Plus qu'un plan, il s'agit d'un éventail de mesures. L'accompagnement éducatif sera étendu à 3 730 écoles primaires (on annonçait 5 000 en février). 30 collèges très dégradés seront fermés, en accord avec les conseils généraux (propriétaires des lieux !) et la reconstruction intégrée dans un programme national. Un nombre équivalent de "sites d'excellence" seront créés dans des lycées , déjà nominativement désignés, qui bénéficieront de filières artistiques, de sections internationales etc. 4 000 places d'internat seront ouvertes et 12 000 places en école de la seconde chance d'ici 2010.

 

D'autres mesures touchent à la vie des élèves. Des banques de stage, à l'image de l'expérimentation menée à Aix-Marseille, aideront les élèves à trouver des stages de 3ème ou de la voie professionnelle. Du busing pour favoriser la mixité sociale dans des communes volontaires. Le ministère soutiendra l'accès des jeunes en prépas : 5% des élèves "les plus méritants" de chaque lycée se verra proposer un accès en classe préparatoire. Enfin le ministère effectuera un repérage individuel des élèves déscolarisés et des sorties sans qualification. Une circulaire de lutte contre l'absentéisme sera publiée d'ici la rentrée.

 

La FSU a critiqué ce plan. Pour la fédération, "esquivant la question des moyens nouveaux et fondé essentiellement sur des redéploiements, il n'est pas de nature à produire l'effort indispensable pour réduire véritablement les inégalités par une action cohérente et durable… Il n'est pas de nature à produire l'effort indispensable pour réduire véritablement les inégalités par une action cohérente et durable" estime le syndicat.

Le plan banlieues

http://www.espoir-banlieues.fr/  

La liste des 30 sites d'excellence

http://www.espoir-banlieues.fr/article.php3?id_article=120   

Communiqué FSU

http://www.vousnousils.fr/page.php?P=data/autour_de_nous/l_act[...]  
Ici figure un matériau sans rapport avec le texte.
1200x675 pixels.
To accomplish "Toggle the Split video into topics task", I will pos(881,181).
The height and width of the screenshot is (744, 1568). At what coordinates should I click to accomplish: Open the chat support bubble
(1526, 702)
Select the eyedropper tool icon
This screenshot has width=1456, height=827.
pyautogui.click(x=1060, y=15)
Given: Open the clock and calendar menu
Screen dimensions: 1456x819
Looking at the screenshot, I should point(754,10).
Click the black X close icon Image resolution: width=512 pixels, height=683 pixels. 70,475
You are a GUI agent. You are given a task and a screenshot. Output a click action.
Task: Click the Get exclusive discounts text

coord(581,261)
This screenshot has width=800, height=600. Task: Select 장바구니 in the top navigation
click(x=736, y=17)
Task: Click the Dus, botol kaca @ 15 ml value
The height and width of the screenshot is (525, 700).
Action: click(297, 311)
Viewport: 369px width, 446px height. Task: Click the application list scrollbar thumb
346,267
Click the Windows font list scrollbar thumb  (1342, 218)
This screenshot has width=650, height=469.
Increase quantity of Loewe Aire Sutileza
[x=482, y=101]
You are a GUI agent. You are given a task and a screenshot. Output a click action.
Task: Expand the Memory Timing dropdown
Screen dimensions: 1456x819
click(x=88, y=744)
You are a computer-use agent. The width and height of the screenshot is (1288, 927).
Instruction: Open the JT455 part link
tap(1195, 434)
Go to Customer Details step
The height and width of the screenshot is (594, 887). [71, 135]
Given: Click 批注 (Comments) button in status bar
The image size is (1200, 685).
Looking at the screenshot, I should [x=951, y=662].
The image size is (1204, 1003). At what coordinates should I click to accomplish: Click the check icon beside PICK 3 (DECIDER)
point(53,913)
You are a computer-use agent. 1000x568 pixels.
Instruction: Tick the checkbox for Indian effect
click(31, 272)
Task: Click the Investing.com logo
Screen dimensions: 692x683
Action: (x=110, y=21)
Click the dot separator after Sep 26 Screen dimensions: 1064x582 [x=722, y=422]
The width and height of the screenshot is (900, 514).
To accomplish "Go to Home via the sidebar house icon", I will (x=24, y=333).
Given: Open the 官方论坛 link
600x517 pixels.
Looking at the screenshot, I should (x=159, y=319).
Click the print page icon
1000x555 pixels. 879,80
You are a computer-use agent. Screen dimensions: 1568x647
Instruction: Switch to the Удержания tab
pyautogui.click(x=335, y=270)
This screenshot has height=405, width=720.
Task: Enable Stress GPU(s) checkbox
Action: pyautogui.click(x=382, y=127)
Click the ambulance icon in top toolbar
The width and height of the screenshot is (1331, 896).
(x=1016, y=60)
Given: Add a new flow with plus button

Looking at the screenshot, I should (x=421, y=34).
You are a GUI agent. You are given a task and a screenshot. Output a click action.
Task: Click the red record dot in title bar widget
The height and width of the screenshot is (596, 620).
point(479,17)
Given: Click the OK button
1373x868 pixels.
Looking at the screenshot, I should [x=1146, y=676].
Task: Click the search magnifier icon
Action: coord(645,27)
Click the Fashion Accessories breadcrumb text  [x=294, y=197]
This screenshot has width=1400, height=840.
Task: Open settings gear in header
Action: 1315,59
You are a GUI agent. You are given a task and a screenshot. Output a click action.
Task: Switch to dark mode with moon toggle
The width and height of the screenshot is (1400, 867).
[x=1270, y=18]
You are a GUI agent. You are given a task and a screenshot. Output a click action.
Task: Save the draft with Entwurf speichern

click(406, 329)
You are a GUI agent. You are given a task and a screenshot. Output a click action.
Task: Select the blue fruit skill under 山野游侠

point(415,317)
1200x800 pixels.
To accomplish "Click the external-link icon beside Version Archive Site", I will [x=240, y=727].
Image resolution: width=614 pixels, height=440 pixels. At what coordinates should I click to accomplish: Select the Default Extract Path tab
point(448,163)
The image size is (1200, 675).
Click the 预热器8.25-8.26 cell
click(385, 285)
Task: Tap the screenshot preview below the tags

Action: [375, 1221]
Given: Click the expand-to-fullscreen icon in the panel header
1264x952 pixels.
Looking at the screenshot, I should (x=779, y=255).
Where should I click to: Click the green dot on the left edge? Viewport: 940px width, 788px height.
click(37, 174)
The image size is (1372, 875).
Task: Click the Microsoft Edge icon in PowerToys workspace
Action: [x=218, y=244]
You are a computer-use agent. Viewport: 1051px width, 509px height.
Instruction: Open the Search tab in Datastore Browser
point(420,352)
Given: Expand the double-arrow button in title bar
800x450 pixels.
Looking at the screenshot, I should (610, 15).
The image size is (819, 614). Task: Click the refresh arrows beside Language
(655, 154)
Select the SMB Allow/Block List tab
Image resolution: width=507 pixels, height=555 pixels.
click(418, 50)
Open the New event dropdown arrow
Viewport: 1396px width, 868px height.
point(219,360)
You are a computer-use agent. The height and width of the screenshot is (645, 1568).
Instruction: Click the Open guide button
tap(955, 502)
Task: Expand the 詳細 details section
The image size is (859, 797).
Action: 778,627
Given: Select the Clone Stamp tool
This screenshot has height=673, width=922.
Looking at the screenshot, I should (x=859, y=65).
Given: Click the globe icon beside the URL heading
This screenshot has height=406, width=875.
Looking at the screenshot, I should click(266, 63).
Sur le Café, F. Amara et Darcos

http://www.cafepedagogique.net/lexpresso/Pages/2008/02/1502200[...]  

 

Espoir banlieue : la banlieue en plan

Pourquoi "faire du social" quand on a peu de moyens à y consacrer, que son électorat s'en désintéresse et que soi-même on croit davantage dans la réussite individuelle que dans les inégalités sociales ? Annoncé une première fois il y a maintenant 4 mois, le plan "Espoir banlieues" arrive au terme, sans grandes modifications avec son volet éducation nationale.

 

Pourtant la question des inégalités sociales à l'Ecole se pose de façon aigue en France. On peut le mesurer par exemple dans l'inégalité d'accès au bac. Si ce taux progresse pour toutes les catégories de la population, l'écart entre les familles cadres et ouvrières reste particulièrement élevé, au point que l'OCDE a pu reprocher à la France ces inégalités.

 

Se définissant comme un plan "banlieues", le programme gouvernemental prend en compte la dimension géographique de ces inégalités. L'essentiel des crédits prévus iront d'ailleurs à des moyens de transports sensés désenclaver les quartiers. Sur le plan scolaire, le plan reconnaît la ghettoïsation de certains quartiers et propose la destruction de 30 collèges. Dans la même optique il propose du "busing"  à l'école primaire pour promouvoir la mixité sociale.

 

Mais c'est évidemment sur ce terrain que le plan est le moins crédible. Le débat engagé actuellement sur la carte scolaire après la "sortie" du rapport Obin – Peyroux montre que sa suppression accentue les phénomènes de ghettoïsation. Le contre-feu prévu, qui consiste à donner la priorité aux boursiers sociaux est peu efficace, ne serait-ce que parce que les familles  les plus défavorisées connaissent souvent mal l'univers éducatif (voir les études anglaises) et sont peu demandeuses. Les efforts pour créer des "pôles d'excellence" dans 30 lycées de banlieue risque fort de faire du busing à l'envers, c'est-à-dire d'instaurer au sein même des établissements une nouvelle forme de relégation.

 

La banlieue a avant tout besoin de politiques d'aide aux familles et de soutien aux établissements. Quelques mesures vont dans ce sens. Ainsi l'effort qui sera fait pour suivre et rattraper les décrocheurs. Mais lui-même est contrarié par la politique de valorisation des CAP et la création du DIMA, un dispositif qui poussera hors de l'école, sans qualification réelle, des jeunes de 15 ans.  Un grand doute demeure sur l'efficacité de l'accompagnement éducatif proposé dans une partie des écoles primaires. Il est exprimé officiellement à Paris par exemple. Rien d'autre n'est prévu pour éviter le creusement des inégalités dans les premières années de la scolarité qui sont prédictives de la suite. Rien n'est fait pour diminuer l'élitisme du système éducatif. Au contraire il est réaffirmé par la réforme du primaire qui fait du redoublement une réponse automatique aux problèmes.

 

Le candidat Sarkozy avait été mieux inspiré quand il annonçait : "Dans les quartiers où s’accumulent tous les problèmes de l’exclusion et du chômage, je propose de créer des classes de quinze élèves dans les collèges et les lycées...."

Sur le Café, le DIMA

http://www.cafepedagogique.net/lexpresso/Pages/2008/04/1404200[...]  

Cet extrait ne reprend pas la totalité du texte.